## Task instructions
• A. According to the passage on Tamil Nadu reservoir fisheries, in what year was the state fisheries department established?
• B. Write the next part of the passage on Tamil Nadu reservoir fisheries, picking up after its final sentence.

Tamil Nadu, the southern state in India is an important economic and political part of India and has a well established state fisheries department in the country established in 1907 with a vision of safeguarding the traditional fishing rights and well being of the fishers of the state. Other than the Department of Fisheries, Government of Tamil Nadu, the state has other corporate body, the Tamil Nadu Fisheries Development Corporation (TNFDC) that aims to facilitate the infrastructure development for fish production, marketing and management efficiency of freshwater resources. The state being situated behind the mighty Western and Eastern Ghats in the rain shadow area remains semi-arid and dry. However, there are numerous productive reservoirs in the state. The state has a total of 3700 km² of water spread area of inland resources suitable for fish culture or enhancement. According to the statistics, there are 54 small, five medium, and three large reservoirs covering an area of 62,015 hectares. The inland fishermen population dependent on these resources for their livelihood is 2.36 lakhs. Among them 88,178 fishers are registered under 415 Fishermen Cooperative Society and actively involved in fishing (DoF, 2024).

Several national-level studies have assessed the impact of fish stocking on reservoir fisheries in India (Sugunan and Katiha, 2004; Sarkar and Mishal, 2017; Sarkar et al., 2018); however, systematic evaluations for Tamil Nadu reservoirs at the state level remain limited. Tamil Nadu has the highest number of reservoirs compared to other states in India (FAO, 2024) and many of these reservoirs are effectively managed by strong cooperative societies. Such cooperative movements play a vital role in the sustainability of the fisheries and the overall welfare of the fishers. Since the state has 62 reservoirs which are stocked with fingerlings, an investigation was conducted to analyze the impact of seed stocking to develop appropriate management guidelines for the state. A wide review of the literature shows that no systematic studies were conducted in recent years in Tamil Nadu reservoirs to evaluate the stocking impact on fish yield in the reservoirs. To develop reservoir fisheries, for enhancing fish production, scientific information on the effect of seed stock supplementation is important. This will help the policy makers and managers in upgrading the decision making processes for sustainably increasing the production using the technological applications. With this objective, the present investigation was undertaken to scientifically evaluate the effect of fish seed stock supplementation on fish yield from the 62 reservoirs for systematically managing the reservoirs in the state of Tamil Nadu, India. We hypothesize that fish seed stocking significantly enhances fish yield and that stocking efficiency will vary according to the size of reservoirs. Specifically, we expect that small reservoirs will show higher stocking efficiency than medium and large reservoirs due to their favorable ecological and management conditions.

## Record set
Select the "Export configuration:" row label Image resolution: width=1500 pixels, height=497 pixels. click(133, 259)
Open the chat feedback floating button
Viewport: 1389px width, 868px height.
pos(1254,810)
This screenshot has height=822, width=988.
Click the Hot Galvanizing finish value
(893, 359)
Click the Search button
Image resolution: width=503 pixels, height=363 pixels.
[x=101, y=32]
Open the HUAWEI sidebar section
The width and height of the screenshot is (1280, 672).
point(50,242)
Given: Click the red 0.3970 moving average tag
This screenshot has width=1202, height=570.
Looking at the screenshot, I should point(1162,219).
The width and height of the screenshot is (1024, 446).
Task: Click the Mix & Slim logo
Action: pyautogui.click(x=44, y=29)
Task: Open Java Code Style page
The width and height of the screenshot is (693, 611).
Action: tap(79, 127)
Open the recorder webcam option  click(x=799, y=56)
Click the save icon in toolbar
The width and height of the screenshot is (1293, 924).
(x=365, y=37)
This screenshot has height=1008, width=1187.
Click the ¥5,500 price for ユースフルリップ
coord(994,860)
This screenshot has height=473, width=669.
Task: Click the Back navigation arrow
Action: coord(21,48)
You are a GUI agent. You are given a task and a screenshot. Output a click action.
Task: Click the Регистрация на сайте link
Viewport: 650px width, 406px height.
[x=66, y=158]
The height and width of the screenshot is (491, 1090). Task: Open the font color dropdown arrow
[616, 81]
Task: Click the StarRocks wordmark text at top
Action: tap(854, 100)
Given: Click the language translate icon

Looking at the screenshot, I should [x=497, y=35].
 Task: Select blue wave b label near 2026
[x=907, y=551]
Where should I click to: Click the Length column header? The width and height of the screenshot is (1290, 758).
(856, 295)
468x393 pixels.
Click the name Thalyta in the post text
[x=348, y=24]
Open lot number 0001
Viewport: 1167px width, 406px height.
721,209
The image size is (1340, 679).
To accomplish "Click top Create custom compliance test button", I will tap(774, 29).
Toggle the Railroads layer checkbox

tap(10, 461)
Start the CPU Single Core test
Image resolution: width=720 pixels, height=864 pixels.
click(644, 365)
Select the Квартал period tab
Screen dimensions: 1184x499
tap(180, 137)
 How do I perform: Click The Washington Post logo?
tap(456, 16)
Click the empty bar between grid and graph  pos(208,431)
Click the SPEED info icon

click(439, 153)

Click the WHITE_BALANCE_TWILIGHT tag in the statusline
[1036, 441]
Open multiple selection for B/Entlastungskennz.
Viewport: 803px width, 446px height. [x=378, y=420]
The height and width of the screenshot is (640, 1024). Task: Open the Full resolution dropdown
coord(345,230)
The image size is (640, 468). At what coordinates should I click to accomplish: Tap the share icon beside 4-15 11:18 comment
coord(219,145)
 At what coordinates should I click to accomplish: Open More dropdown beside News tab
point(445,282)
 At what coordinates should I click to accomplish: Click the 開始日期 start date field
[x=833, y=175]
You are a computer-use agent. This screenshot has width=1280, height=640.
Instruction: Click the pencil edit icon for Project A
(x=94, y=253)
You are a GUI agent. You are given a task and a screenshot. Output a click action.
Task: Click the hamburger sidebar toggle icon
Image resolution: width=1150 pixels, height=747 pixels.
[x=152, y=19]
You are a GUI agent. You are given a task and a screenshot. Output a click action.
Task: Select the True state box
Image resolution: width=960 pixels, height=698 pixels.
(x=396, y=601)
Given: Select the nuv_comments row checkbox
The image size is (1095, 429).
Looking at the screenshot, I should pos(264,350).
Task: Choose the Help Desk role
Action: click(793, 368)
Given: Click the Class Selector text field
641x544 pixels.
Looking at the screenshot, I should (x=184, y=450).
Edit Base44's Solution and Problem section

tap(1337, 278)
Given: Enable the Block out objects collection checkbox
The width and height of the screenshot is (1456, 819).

## Responses to the exercise
• A. 1907

• B.
2 Method

The reservoirs in Tamil Nadu follow the guidelines of the National Fisheries Development Board (NFDB), which recommend a stocking density of 2,000 fingerlings ha⁻¹ yr⁻¹ for small reservoirs under culture-based fisheries, 1,000 fingerlings ha⁻¹ yr⁻¹ for medium reservoirs, and 500 fingerlings ha⁻¹ yr⁻¹ for large reservoirs under stock enhancement practices, using fish fingerlings of 30−100 mm size. The relationship between fish seed stocking and production from Tamil Nadu reservoirs represents a sustainable resource management approach. To analyze the impact of stocking on fish yield, data on fish catch and number of fish seeds stocked were collected from the Department of Fisheries (DoF), Government of Tamil Nadu. A systematic questionnaire was prepared to collect the basic information on the guidelines followed for management of reservoir fisheries from various stakeholders including the fishermen.

A detailed record on the annual fish catch data for the period, 2011 to 2020 was collected from the DoF to study the yield (kg ha⁻¹ yr⁻¹) and per capita fish production (kg fisher⁻¹ yr⁻¹). In addition to the official data recorded, structured questionnaires were prepared and provided to reservoir fisher cooperatives (n=30) to gather supplementary information on stocking practices, harvest methods, leasing policies, and governance. This helped in recording any inconsistencies in reporting, and also in modifications of the management practices.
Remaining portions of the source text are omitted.